(Data extracted from a collection)
--------------------------------
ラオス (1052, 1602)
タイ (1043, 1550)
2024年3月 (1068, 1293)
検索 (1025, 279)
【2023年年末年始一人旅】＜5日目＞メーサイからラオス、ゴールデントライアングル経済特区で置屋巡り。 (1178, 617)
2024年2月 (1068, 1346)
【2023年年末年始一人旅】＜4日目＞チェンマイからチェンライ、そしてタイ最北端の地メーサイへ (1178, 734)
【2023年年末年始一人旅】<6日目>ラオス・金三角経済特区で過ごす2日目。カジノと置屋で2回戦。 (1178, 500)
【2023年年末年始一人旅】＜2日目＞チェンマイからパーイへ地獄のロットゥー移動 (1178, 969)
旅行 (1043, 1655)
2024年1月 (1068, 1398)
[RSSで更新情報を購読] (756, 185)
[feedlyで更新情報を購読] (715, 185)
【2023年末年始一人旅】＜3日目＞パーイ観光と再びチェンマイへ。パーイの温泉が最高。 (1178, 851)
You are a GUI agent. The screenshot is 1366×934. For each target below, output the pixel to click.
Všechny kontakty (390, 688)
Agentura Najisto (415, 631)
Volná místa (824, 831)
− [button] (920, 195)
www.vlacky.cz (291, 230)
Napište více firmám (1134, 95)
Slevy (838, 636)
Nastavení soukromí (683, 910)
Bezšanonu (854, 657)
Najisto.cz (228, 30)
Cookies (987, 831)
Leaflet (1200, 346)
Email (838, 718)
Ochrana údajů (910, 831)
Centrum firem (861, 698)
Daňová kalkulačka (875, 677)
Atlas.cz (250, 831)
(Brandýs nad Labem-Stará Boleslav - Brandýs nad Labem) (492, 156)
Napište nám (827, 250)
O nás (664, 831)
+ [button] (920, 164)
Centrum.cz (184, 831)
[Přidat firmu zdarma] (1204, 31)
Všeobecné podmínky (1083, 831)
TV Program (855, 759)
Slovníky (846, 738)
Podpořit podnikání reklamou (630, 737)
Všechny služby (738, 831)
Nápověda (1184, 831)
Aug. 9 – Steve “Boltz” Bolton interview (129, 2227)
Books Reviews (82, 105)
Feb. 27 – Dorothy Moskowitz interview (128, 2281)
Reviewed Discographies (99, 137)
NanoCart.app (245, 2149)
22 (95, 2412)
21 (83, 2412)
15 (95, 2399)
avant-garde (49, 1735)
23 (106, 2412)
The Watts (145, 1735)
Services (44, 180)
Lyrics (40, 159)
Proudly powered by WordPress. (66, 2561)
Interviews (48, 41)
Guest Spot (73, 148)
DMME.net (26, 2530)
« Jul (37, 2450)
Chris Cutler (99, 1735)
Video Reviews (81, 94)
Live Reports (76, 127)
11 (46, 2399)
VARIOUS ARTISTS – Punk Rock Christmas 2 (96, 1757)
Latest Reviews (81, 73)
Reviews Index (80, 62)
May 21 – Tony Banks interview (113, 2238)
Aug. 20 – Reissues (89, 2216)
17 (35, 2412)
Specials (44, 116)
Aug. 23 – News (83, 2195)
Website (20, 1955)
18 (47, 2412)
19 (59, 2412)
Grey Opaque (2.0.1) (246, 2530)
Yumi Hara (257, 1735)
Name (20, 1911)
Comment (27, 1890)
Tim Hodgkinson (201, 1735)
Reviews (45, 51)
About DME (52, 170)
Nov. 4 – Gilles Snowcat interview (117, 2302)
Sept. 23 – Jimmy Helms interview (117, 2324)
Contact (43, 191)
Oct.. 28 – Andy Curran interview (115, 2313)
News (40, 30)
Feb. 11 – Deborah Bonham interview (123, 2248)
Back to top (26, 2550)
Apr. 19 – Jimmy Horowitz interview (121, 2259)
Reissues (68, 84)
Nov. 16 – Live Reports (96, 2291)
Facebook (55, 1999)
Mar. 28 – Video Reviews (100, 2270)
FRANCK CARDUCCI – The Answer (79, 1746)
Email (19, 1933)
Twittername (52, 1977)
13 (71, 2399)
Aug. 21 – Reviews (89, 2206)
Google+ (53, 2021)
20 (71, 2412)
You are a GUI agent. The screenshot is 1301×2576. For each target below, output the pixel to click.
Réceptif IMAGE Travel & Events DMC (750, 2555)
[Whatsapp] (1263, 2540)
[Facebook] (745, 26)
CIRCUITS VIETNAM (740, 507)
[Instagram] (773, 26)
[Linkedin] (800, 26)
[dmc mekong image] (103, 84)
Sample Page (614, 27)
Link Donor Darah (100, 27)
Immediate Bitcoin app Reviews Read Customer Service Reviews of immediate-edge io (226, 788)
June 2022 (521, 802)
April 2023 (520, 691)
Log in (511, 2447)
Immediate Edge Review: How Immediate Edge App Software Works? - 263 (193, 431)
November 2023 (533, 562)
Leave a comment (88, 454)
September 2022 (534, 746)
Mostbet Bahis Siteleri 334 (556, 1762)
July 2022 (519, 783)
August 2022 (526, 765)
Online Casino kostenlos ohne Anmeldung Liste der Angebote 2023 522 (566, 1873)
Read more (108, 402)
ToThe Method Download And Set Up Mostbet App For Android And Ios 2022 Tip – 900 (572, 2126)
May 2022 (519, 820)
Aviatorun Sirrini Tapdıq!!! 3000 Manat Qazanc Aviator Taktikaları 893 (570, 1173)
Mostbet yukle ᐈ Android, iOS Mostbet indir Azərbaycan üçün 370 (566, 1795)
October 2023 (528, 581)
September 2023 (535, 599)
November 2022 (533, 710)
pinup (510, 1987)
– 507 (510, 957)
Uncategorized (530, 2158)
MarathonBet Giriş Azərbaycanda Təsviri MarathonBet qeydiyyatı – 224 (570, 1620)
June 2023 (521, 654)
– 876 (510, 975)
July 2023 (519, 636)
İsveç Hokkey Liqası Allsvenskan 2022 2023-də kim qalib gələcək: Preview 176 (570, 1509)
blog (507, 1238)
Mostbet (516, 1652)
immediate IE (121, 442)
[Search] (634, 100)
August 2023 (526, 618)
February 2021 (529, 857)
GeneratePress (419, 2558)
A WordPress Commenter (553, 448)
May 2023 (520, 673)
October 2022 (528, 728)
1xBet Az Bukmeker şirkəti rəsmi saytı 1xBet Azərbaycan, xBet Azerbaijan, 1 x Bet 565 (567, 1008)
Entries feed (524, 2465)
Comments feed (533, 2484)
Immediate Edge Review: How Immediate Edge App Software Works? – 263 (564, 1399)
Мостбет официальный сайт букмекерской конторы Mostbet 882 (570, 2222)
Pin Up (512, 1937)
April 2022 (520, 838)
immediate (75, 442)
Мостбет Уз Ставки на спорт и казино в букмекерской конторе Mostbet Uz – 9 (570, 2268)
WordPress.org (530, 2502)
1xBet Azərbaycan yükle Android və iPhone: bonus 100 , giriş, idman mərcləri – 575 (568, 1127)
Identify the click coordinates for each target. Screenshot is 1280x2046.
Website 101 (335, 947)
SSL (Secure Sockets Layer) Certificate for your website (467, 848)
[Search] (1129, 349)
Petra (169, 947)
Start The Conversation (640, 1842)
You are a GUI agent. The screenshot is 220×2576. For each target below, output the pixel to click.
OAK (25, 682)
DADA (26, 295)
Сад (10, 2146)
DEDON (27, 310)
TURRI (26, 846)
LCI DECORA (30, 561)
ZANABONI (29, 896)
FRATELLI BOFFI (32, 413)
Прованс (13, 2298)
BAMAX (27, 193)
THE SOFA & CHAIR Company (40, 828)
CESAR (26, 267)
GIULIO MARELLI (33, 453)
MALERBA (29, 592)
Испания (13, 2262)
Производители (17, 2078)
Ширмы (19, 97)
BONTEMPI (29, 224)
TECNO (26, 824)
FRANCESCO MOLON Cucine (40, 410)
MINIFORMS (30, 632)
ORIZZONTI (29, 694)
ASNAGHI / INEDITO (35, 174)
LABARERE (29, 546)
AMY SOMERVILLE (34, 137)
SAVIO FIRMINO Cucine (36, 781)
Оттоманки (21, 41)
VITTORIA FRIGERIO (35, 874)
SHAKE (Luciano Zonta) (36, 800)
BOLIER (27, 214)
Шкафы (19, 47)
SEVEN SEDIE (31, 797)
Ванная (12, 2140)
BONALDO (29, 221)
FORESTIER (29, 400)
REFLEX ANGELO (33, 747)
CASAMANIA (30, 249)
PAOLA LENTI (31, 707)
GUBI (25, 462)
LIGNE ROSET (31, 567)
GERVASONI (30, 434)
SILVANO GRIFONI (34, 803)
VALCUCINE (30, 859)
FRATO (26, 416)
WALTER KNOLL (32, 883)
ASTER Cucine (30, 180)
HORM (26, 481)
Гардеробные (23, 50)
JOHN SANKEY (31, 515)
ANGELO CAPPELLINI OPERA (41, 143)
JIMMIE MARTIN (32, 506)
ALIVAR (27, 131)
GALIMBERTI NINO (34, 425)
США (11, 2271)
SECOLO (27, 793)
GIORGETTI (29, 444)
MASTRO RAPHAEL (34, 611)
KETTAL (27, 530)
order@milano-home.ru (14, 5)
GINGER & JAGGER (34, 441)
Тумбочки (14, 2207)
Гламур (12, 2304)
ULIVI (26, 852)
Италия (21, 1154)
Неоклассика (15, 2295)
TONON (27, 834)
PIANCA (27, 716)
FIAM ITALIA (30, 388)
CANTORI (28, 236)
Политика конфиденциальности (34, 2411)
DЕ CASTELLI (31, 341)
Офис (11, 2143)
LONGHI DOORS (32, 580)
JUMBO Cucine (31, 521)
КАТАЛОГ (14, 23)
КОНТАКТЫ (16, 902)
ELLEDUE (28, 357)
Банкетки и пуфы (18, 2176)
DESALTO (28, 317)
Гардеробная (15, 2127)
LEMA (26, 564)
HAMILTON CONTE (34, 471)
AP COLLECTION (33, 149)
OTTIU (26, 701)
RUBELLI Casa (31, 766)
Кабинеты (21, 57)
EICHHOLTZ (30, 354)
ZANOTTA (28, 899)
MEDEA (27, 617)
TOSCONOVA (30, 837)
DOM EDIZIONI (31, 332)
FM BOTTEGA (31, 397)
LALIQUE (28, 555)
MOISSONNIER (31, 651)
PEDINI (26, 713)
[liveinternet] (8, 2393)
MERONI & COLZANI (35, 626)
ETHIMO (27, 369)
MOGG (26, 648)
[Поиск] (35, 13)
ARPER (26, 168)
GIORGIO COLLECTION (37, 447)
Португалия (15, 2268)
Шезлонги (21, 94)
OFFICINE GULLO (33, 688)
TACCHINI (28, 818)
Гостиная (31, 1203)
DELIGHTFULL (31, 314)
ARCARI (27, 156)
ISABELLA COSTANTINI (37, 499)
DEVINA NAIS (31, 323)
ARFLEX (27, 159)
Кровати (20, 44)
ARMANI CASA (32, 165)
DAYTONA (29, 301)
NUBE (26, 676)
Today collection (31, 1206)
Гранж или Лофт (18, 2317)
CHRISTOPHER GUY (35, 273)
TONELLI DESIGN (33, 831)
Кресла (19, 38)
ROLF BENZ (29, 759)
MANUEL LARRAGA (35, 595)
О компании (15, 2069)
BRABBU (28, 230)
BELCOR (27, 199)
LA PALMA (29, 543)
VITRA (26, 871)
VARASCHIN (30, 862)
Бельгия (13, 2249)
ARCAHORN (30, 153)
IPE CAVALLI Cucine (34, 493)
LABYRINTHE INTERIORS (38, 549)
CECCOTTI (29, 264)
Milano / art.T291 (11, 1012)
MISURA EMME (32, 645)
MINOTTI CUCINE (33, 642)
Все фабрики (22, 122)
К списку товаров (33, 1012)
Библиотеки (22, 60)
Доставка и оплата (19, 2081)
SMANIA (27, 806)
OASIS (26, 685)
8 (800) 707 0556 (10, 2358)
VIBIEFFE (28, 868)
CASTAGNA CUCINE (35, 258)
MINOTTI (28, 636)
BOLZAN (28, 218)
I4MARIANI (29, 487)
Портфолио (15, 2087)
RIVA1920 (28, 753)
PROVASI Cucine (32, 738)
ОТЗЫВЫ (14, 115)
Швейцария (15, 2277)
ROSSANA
--------------------------------
Using the entries, return every line where the word "each" can be found.

You are a GUI agent. The screenshot is 1366×934. For each target below, output the pixel to click.
You are a GUI agent. The screenshot is 1301×2576. For each target below, output the pixel to click.
Identify the click coordinates for each target. Screenshot is 1280x2046.
You are a GUI agent. The screenshot is 220×2576. For each target below, output the pixel to click.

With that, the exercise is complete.